Specialty coffee retailers sell higher quality coffee at premium prices. Now, premium coffees have been introduced into other distribution channels to sell below specialty coffee retailer prices, undercutting the exclusive advantage coffee retailers once had. Specialty coffee sales grew 38% from $7.76 billion in 2000 to $10.71 billion in 2001, comprising 30% of the total U.S. coffee market. The specialty coffee market is characterized by being high fragmented with one large player, several mid-tier companies, and thousands of small regional companies.
Before the success of the specialty coffee retailers in the 90’s, coffee was a breakfast drink and choices were caffeinated or decaffeinated. The incredible success of the specialty coffee retailer can be attributed to introducing coffee as a social drink and providing the consumer with new unimagined choices of coffee drinks while introducing and conditioning the consumer to the taste of specialty coffees.
Trends within the Industry:
- In the U.S., Specialty coffee sales grew 38% from $7.76 billion in 2000 to $10.71 billion in 2001, comprising 30% of the market. Thanks in large part to the marketing efforts of Starbucks, specialty coffee has become mainstream. It is the primary growth driver in the otherwise flat or declining coffee industry. Specialty coffee, which was once limited to coffee shops, is now available in a wide variety of mass-market channels.
- Specialty coffee is moving into mass-market channels. Coffee is no longer being viewed as just a breakfast beverage; it is now a social beverage, and people like to drink premium branded coffee throughout the day.
This has spurred partnerships with convenience stores and service companies that provide coffee to offices and throughout the hospitality industry. There is also a change in the type and quality of vending machines. Coffee vending companies are converting their vending machines to branded coffee.
4.3.1 Competition and Buying Patterns
Beanisimo Coffee several different competitors:
- Allan Brothers: This Oregon based company operates as both a roaster as well as running coffee houses in Salem, Eugene, and Corvalis. The price point for their coffee is midway. The quality is decent, particularly at its price point.

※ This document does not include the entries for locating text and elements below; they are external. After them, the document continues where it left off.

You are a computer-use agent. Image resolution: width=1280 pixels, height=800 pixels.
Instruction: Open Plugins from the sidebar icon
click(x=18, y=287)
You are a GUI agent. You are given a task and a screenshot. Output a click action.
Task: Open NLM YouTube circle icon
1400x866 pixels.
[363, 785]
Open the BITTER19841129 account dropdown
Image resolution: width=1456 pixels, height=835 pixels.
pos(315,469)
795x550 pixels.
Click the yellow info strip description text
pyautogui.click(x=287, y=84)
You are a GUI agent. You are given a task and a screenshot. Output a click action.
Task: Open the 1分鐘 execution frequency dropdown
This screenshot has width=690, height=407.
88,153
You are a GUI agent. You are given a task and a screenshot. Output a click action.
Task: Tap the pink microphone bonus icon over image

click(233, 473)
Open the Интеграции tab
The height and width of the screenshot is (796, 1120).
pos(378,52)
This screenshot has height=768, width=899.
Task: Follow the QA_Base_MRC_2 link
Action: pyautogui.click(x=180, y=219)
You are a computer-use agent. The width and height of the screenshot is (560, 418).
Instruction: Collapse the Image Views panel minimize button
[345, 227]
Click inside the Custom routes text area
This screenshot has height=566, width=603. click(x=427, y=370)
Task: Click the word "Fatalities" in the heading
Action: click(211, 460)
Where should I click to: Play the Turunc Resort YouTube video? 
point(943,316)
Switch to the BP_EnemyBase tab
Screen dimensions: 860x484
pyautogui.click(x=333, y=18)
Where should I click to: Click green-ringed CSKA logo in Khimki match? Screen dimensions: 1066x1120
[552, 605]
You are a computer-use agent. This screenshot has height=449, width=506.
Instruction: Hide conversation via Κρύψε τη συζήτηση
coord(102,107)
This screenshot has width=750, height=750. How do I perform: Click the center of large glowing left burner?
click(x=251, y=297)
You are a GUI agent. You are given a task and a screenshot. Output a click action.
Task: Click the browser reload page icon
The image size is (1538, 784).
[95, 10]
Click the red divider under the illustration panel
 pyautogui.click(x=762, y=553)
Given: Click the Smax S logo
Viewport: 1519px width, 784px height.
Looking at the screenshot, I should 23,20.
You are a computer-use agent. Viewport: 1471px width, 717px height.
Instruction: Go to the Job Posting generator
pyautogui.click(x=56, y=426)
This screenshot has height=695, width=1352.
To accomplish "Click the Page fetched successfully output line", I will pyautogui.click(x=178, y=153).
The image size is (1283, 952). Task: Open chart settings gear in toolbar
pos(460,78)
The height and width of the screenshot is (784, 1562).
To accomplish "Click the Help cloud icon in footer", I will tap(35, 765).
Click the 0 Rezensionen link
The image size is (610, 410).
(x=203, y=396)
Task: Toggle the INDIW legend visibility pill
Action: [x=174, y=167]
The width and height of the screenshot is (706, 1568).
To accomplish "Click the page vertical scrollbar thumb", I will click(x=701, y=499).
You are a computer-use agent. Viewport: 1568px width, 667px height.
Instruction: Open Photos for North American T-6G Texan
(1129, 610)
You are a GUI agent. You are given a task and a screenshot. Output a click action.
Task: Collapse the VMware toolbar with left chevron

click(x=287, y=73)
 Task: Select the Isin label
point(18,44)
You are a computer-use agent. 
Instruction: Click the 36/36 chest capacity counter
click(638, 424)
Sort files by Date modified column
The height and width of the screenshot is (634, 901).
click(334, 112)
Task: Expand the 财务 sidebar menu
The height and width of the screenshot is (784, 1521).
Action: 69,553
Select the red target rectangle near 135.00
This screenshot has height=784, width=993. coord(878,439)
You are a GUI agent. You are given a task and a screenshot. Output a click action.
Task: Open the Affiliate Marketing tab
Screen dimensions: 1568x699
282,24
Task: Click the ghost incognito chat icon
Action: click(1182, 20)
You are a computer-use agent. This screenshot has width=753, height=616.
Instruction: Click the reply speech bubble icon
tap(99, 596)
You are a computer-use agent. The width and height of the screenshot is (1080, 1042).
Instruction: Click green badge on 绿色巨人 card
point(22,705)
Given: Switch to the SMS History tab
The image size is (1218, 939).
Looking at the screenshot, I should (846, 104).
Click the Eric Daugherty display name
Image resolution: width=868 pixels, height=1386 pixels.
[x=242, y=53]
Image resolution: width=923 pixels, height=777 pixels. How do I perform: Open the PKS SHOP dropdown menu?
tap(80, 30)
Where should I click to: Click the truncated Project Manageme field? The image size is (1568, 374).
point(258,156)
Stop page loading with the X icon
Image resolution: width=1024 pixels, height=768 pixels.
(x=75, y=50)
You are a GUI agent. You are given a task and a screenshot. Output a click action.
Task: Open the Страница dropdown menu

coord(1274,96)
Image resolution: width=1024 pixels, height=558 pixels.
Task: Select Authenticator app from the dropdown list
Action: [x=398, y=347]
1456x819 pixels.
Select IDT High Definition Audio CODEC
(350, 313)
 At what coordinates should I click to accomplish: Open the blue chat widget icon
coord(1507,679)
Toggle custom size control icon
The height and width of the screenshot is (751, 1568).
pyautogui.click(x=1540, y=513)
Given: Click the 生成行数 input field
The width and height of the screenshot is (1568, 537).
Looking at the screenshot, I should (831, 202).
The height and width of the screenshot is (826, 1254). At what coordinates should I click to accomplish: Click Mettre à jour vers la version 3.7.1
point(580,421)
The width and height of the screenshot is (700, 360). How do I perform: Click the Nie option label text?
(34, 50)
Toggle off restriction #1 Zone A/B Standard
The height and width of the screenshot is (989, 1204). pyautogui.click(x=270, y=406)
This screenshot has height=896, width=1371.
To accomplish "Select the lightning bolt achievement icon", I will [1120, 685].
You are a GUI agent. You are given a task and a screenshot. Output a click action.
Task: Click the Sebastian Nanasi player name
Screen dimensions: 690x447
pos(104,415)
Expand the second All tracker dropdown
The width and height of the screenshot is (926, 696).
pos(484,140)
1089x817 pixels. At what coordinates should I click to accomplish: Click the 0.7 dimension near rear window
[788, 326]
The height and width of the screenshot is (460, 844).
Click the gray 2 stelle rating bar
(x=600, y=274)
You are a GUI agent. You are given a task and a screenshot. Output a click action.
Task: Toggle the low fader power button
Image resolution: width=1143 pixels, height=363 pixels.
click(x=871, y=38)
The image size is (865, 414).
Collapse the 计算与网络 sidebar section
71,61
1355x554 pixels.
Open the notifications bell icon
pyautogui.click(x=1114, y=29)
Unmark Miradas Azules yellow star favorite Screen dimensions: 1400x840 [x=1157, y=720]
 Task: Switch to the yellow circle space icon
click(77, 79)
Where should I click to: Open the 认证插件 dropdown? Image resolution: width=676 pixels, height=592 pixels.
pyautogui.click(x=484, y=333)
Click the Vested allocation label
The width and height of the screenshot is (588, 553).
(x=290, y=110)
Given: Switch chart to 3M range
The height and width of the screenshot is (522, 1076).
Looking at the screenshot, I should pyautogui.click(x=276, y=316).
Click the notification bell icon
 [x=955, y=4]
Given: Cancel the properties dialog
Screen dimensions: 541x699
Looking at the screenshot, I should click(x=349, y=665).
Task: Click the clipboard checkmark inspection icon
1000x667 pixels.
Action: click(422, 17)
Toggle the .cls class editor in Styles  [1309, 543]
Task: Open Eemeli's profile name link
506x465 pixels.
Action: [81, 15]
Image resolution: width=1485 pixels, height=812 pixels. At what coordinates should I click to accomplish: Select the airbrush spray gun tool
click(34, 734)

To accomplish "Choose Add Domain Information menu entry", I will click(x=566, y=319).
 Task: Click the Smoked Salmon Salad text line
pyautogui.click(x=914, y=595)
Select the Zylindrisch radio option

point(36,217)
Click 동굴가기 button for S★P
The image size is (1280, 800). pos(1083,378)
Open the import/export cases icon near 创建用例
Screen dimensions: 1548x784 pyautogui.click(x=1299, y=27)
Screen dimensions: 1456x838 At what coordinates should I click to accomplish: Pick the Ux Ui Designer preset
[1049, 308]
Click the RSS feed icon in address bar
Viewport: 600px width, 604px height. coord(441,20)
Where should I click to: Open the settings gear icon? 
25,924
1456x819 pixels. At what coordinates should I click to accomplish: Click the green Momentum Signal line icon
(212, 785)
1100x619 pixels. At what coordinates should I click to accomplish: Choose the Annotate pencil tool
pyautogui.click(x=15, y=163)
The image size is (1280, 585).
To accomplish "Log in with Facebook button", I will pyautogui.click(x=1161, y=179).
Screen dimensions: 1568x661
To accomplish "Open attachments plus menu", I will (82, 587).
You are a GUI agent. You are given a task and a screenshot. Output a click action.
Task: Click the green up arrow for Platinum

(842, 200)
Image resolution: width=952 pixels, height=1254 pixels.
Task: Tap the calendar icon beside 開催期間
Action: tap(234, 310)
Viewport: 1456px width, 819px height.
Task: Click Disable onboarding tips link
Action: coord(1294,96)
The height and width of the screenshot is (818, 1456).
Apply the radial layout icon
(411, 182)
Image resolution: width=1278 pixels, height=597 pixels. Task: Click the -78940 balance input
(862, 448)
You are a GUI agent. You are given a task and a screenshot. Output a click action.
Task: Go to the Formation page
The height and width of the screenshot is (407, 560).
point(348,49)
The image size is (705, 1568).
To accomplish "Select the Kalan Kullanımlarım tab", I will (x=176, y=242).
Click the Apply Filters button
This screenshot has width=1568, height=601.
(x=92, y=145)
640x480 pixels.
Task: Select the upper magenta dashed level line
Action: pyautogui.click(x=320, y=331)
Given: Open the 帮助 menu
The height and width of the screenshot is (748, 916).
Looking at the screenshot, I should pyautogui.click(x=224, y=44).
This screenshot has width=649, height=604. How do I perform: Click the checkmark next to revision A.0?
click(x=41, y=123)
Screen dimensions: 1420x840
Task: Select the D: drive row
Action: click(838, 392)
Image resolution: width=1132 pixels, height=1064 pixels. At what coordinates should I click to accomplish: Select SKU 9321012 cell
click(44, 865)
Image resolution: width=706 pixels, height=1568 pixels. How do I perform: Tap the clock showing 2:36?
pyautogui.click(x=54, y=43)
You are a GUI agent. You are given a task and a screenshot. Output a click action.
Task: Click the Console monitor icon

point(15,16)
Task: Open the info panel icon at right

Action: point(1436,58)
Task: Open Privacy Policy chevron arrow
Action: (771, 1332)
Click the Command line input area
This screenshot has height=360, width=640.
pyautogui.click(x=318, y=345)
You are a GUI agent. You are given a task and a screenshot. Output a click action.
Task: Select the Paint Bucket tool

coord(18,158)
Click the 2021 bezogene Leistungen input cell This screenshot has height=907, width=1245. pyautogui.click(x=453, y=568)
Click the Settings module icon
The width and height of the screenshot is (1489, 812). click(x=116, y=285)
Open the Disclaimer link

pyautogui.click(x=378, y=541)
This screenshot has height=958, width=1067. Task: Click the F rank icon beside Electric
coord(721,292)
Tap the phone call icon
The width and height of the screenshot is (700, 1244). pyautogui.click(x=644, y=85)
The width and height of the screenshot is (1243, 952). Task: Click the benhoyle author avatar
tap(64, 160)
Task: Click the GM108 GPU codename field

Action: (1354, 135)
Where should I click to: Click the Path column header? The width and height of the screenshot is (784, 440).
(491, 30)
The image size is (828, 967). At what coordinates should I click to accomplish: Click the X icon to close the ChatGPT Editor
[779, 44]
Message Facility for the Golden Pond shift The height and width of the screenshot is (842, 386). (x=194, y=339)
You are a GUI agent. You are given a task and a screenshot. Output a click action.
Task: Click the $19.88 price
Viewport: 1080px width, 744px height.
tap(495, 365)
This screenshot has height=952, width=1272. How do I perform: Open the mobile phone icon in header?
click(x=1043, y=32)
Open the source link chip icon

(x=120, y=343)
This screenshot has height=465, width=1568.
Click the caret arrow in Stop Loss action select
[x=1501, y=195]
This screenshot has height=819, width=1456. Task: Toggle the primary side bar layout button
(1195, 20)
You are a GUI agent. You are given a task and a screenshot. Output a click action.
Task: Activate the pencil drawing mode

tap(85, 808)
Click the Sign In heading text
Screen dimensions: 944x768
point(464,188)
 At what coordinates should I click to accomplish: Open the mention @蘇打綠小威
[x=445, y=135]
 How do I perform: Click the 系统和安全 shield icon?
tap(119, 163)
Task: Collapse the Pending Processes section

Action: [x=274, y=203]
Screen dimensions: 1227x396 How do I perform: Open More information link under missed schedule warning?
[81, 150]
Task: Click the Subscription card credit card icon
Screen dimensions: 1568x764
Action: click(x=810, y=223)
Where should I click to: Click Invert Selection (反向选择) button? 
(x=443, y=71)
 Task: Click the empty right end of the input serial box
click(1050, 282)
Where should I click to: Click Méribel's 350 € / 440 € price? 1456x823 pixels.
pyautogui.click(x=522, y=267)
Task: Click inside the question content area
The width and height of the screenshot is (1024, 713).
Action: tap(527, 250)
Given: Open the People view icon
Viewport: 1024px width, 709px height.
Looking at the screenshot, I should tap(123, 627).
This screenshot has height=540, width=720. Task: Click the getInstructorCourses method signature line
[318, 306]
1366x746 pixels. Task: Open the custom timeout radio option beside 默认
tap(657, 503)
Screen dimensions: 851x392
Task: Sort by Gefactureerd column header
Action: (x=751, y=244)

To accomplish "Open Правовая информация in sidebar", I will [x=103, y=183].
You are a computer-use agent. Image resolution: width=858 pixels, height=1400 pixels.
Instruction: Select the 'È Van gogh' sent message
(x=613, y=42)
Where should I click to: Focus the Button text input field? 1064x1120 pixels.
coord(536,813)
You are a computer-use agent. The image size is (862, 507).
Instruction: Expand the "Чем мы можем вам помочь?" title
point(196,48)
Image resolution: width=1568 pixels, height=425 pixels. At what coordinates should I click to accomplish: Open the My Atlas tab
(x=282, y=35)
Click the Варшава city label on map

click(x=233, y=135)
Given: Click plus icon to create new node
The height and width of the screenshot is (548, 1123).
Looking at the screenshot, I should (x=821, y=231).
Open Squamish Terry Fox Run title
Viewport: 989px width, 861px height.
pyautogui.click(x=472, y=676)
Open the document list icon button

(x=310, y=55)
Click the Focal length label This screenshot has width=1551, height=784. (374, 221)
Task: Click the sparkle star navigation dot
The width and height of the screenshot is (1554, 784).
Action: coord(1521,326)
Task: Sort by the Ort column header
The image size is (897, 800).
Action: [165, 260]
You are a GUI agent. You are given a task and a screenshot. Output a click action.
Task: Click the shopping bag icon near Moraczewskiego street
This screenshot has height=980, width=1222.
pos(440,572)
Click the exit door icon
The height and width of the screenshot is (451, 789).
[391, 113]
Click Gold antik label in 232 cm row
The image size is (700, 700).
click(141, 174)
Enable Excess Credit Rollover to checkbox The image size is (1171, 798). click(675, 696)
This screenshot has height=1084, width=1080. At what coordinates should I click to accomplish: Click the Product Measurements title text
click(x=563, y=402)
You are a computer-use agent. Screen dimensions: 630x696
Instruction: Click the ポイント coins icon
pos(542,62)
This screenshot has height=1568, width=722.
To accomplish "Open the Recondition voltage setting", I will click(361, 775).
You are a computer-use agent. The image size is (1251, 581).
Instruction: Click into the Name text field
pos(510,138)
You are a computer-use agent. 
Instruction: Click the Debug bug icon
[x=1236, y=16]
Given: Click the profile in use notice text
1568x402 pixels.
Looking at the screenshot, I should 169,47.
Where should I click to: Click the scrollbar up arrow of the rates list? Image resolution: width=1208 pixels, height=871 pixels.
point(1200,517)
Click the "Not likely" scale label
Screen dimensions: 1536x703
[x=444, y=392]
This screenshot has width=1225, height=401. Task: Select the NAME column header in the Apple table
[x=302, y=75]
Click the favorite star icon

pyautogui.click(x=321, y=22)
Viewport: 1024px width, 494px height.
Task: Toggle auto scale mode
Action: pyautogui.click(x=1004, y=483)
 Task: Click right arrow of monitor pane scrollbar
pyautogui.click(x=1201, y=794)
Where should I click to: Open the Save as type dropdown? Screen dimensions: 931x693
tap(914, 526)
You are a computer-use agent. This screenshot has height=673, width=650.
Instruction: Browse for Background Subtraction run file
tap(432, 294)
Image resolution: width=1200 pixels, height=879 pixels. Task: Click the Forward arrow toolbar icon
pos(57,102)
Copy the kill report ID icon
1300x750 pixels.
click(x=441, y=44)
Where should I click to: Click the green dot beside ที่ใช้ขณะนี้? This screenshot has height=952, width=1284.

- Caffetto: This company widely distributes their roasted coffee throughout the Willamette River Valley. The quality and price point is pretty low. This company’s coffees are attractive if the customer is very price sensitive and need an inexpensive product.
- Assorted varieties distributed by food service vendors (e.g., Food Service of America and Sysco): These varieties are offered at a mid-price point with a low product quality. What you do get with these offerings is individual serving sizes. For a lot of restaurants this is advantageous, but the costs is carried over to the customer for this feature.
The buying patterns for customers is based on convenience, cost, and quality. Some customers are willing to pay more for the convenience of individual sized servings and the benefit of buying coffee from their existing food product vendor. For others coffee is just one more thing on the menu and quality is not that important. Lastly, there are many companies that recognize high quality coffee and espresso and will not settle for anything less.
Strategy and Implementation Summary
Beanisimo Coffee will leverage its competitive edge of the highest quality product to quickly gain market penetration. This competitive edge is sustainable because it is based on the traditional roasting techniques of an old Italian master roaster. Beanisimo Coffee’s marketing effort will be based on the communications that assert that Beanisimo Coffee has by far the best products. Beanisimo Coffee will be vocal in their assertion of the message that while its coffee costs a bit more, the variance is not material and the difference in quality is immeasurable. The sales strategy will work on converting perspective customers into long-term customers by emphasizing high-quality products and high levels of customer service. This strategy recognizes the fact that even though the company may have the best product, without excellent customer service the organization will not succeed.
5.1 Competitive Edge
Beanisimo Coffee’s competitive edge is its market leading product quality. By leveraging personal relationships, Beanisimo Coffee has gained the recipes and knowledge of an old Italian master roaster. Part of Beanisimo Coffee’s secret is the old world roasting techniques, part of the winning formula is the art of blending different green beans to come up with special recipes. Green coffee beans are a commodity, therefore any variations in one company’s coffee to another is based on roasting techniques if they are using the same types of beans. Beanisimo Coffee is able to stand out among its competitors by using time tested blends of different green beans to come up with compelling final products. This competitive edge is sustainable in the sense that this information that Beanisimo Coffee possesses is a trade secret and not available to other roasters. This will ensure Beanisimo Coffee will always have the finest products.
5.2 Marketing Strategy
Beanisimo Coffee’s marketing strategy will communicate to the target customer segments that its product clearly exceeds all of the competitors. The strategy will employ several methods to communicate the message. The first will be a print advertising campaign. Several different sources will be used including a local restaurant industry journal as well as a regional coffee shop trade publication. Advertisements in these publications will be effective in reaching the target audience.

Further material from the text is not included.